Lindsey // Posted 18 June 2008 at 11:22 am

I don’t find the picture of 2 female graduates particularly bad – it was only a small pic so you can’t really cover every possible type of person who goes to university. If it had been a pic of two men would we all be thinking ‘don’t women go to university?’

On the whole though I think the BBC leaves a lot to be desired, especially after seeing a SkyNews report on the surge in birth defects in Fallujah since the invasion and finding no trace of the story on BBC.

Amity // Posted 18 June 2008 at 4:53 pm

There’s a rather roaring debate going on over at Alpha Mummy (part of the Times Online) about the father who murdered his children and then killed himself and whether family courts and current divorce laws ‘drove’ him to do it. There are some really disgusting comments by men trying to defend this murderous man’s actions and I would love it if we could get some more feminist perspective in there.

Anne Onne // Posted 18 June 2008 at 9:57 pm

Catherine, that’s really interesting. I had assumed there were less wome killing in such situations, in part because when women kill their children, they are very clearly earmarked for blame, and their partner or divorce never mentioned, whereas men in the situation get a long sympathetic list of excuses, if not from the media, then from society itself. The act is clearly as bad whoever does it, but I think the idea that women are nurturing and could never be murderers means that it is particularly highlighted when they are, whereas men are almost expected to live up to the ‘manly’ stereotype of violence.

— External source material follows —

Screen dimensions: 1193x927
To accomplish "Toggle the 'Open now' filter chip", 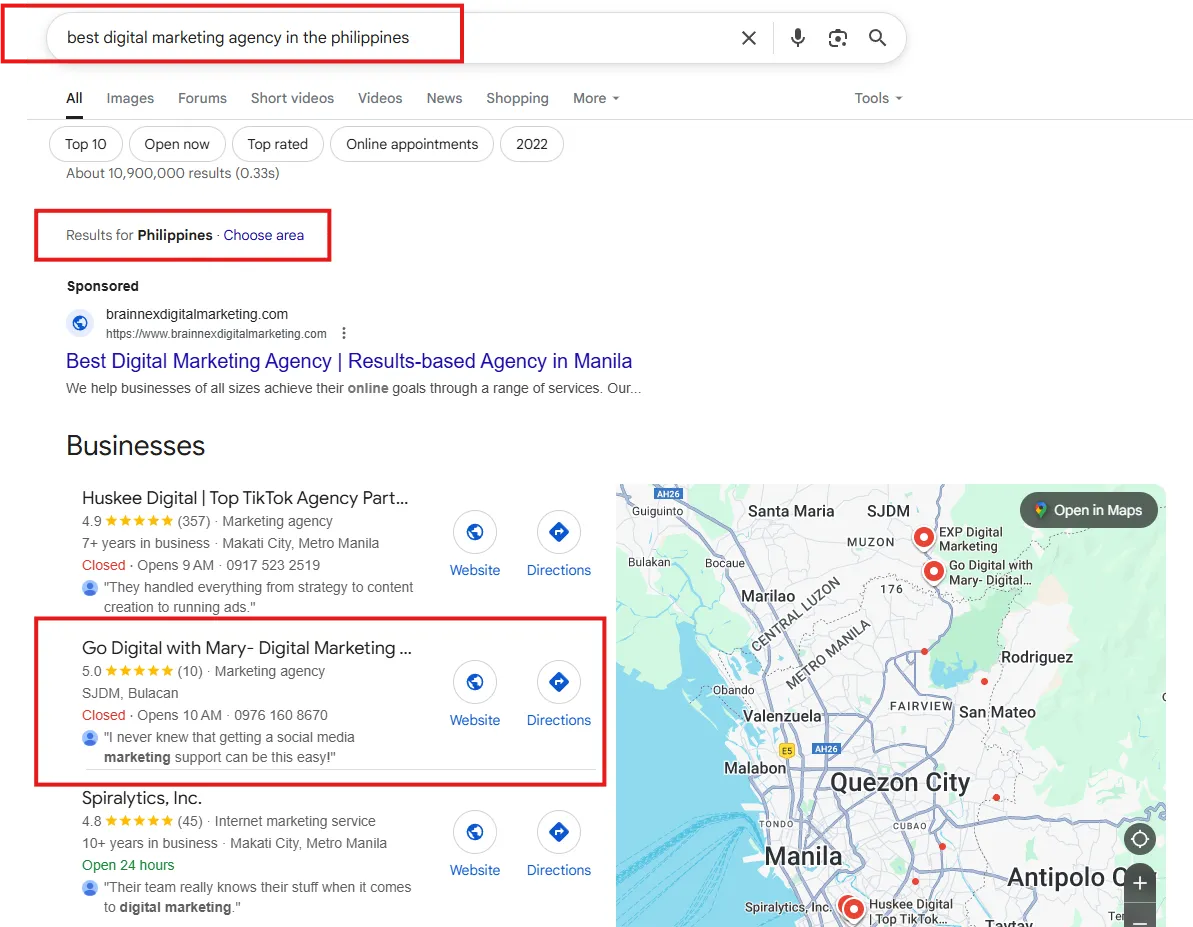I will [177, 144].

Sarah // Posted 19 June 2008 at 10:35 am

Amity, I’ve posted in that discussion at AlphaMummy, though honestly I’m finding it a bit upsetting and am shocked at the level of hatred some men seem to have towards their own ex-partners and women in general, and the way they are trying to blame this awful crime on women.

I like the AlphaMummy blog – I don’t always agree with the consensus view, and I think many of the women there would not consider themselves feminists, however there is often a lot of thoughtful discussion on issues affecting women/mothers, lots of women willing to share their real-life experiences and to be supportive of others. However there are certain topics (including divorce) where the place seems to be invaded by ‘men’s rights’ activist types, and then the discussion gets completely disrupted into addressing their accusations and generally pandering to them, and before you know it the women are not talking to each other any more, because the misogynistic men are consuming all their energy and attention.

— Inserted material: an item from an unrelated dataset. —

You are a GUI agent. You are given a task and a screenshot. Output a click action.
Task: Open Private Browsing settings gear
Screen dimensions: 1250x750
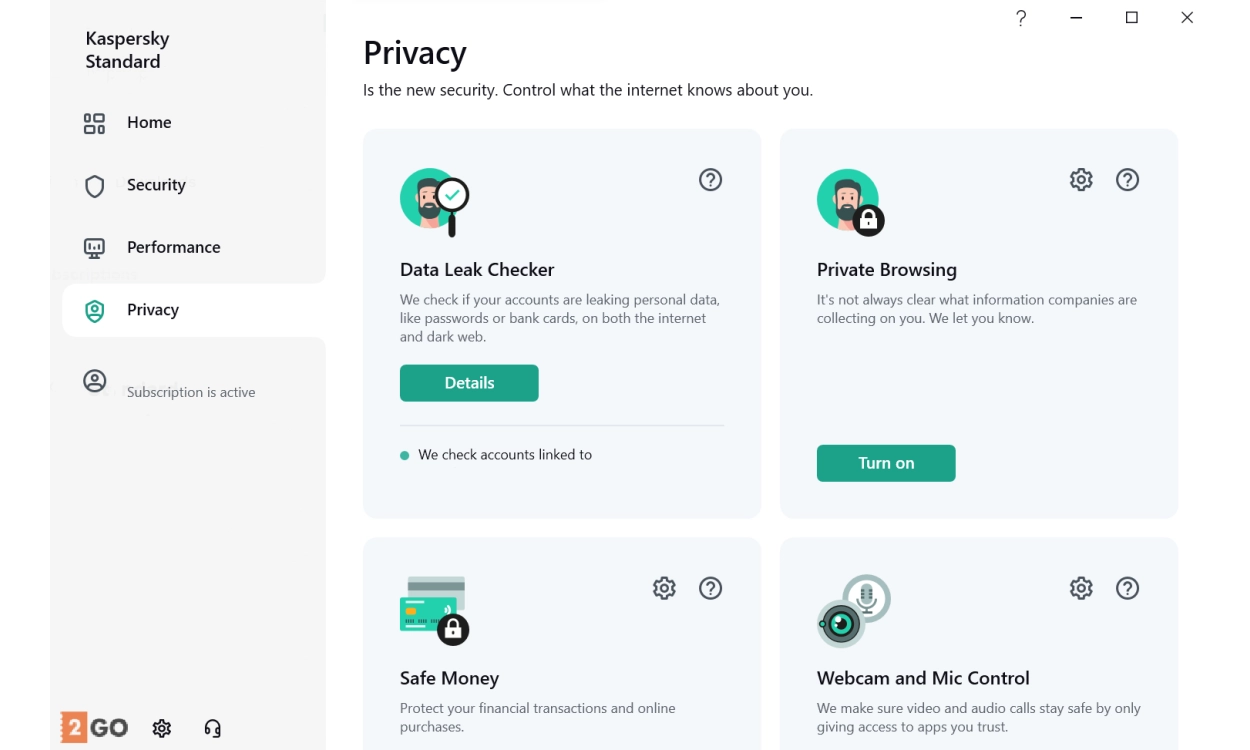[1081, 180]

I should add that there are men who post at alphamummy as ‘normal’ participants (not ‘trolls’) to discuss parenting issues, and I have no problem with them. It’s not all men, just a handful of idiots.

Amity // Posted 19 June 2008 at 2:05 pm

Sarah, I’ve posted on that thread too but you’re right, it’s turning into a troll fest over there right now, which normally doesn’t happen. I’ve given up.

Dan Spacie // Posted 21 June 2008 at 1:15 pm

Anne-Owen, the problem for men vs women in divorce is that a) far more women initiate divorce than men (it’s a power thing – you know how feeling powerless makes one feel) b) divorce does a higher toll on a men – why is he several times more likely to commit suicide? Partly it is the way men are socialised by other men and women to be ‘strong’ and self reliant, but a man is also vastly more likely to lose a substantial part of his income, home, contact with children too – in other words, everything he has ever worked for. The family courts and general divorce law is heavily complicit in this process and really deny any female wrong doing or culpability. Child support obligations are enforced far more than visitation rights too. It’s a crazy situation – not so much as in the United States – but none the less, I will not be marrying until it becomes less of a minefield.

This man was utterly, utterly wrong in what he did – so please do not deride my post by linking these two issues – I am merely commenting on the situation of men and divorce for your information.